Strictly speaking, or rather in anatomical parlance, the Vertebrate tail begins with the first post-sacral vertebra. In the Anura that portion of the whole tail has retained most cartilage, and has become the coccygeum, which is required as a "backbone" for the often enormous belly. This requirement is an outcome of the great shortening of the trunk proper (if the trunk be defined as ending with the pelvic region), and this shortening of the trunk is again intimately connected with the jumping mechanism, enlargement of the hind-limbs, elongation of the ilia, and throwing the fulcral attachment forwards as much as possible. The pre-acetabular ilio-sacral connection is carried to the extreme in the Anura.

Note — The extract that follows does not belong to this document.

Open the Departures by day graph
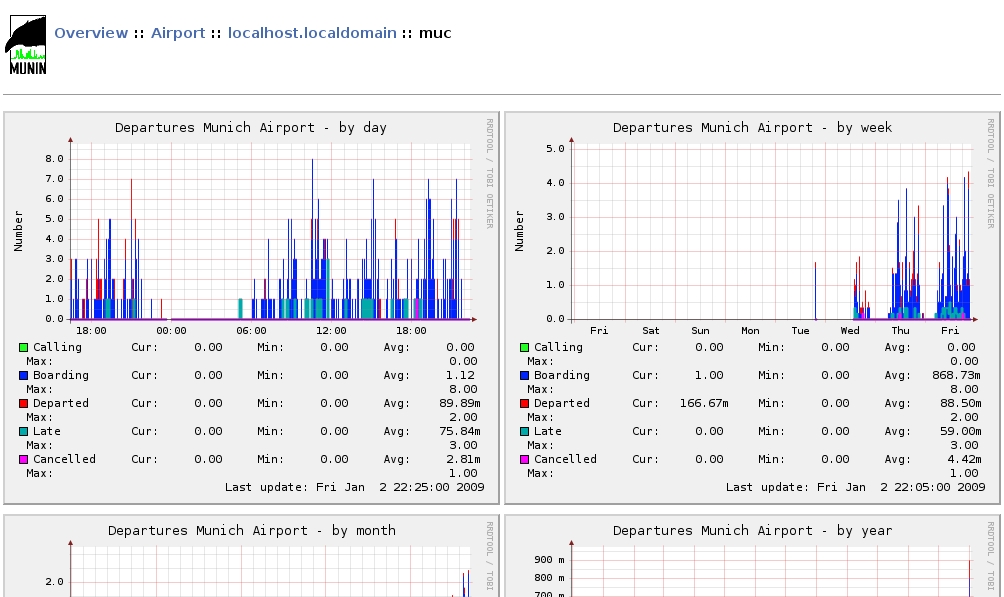 [272, 232]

The shoulder-girdle and "sternum" are more complete than in the Urodela, there being also a pair of clavicles, fused with the precoracoidal bars. The whole apparatus presents two types. In the arciferous type the coracoids and precoracoids retain a great amount of cartilage in their distal portions, and these cartilages (the epicoracoids of some authors) overlap each other movably on one another, the right usually lying ventrally upon the left. The epicoracoidal cartilage of each side, by connecting the distal end of the coracoid with the precoracoid of the same side, forms an arc, hence "arciferous." In the firmisternal type the epicoracoidal cartilages are much reduced, and, instead of overlapping, meet in the middle line and often fuse with each other, forming thereby a firm median bar, which connects the ventral ends of the precoracoids with those of the coracoids. This type is morphologically the higher and more recent, and passes in the larval stage through the arciferous condition. It is restricted to the Ranidae, Engystomatinae, and Aglossa. Although these two types afford an excellent distinctive character for the main divisions of the Anura, they are to a certain extent connected by intermediate forms in such a way, that, for instance, in Bufo and among Cystignathidae in Ceratophrys, the two opposite epicoracoidal cartilages begin to unite at the anterior end.

In many Engystomatinae the precoracoids together with the clavicles are much reduced, sometimes to thin ligaments, being in this case mostly curved back and lying closely against the coracoids; or they may be lost completely. Very rarely the precoracoidal bars are actually much stronger than the coracoids, and the median symphysial bar of cartilage is lost; this is the case in Hemisus.

The scapula is always large and curved into transverse, dorsally broadening blades, the dorsal greater portion of which, the so-called supra-scapula, does not ossify but calcifies.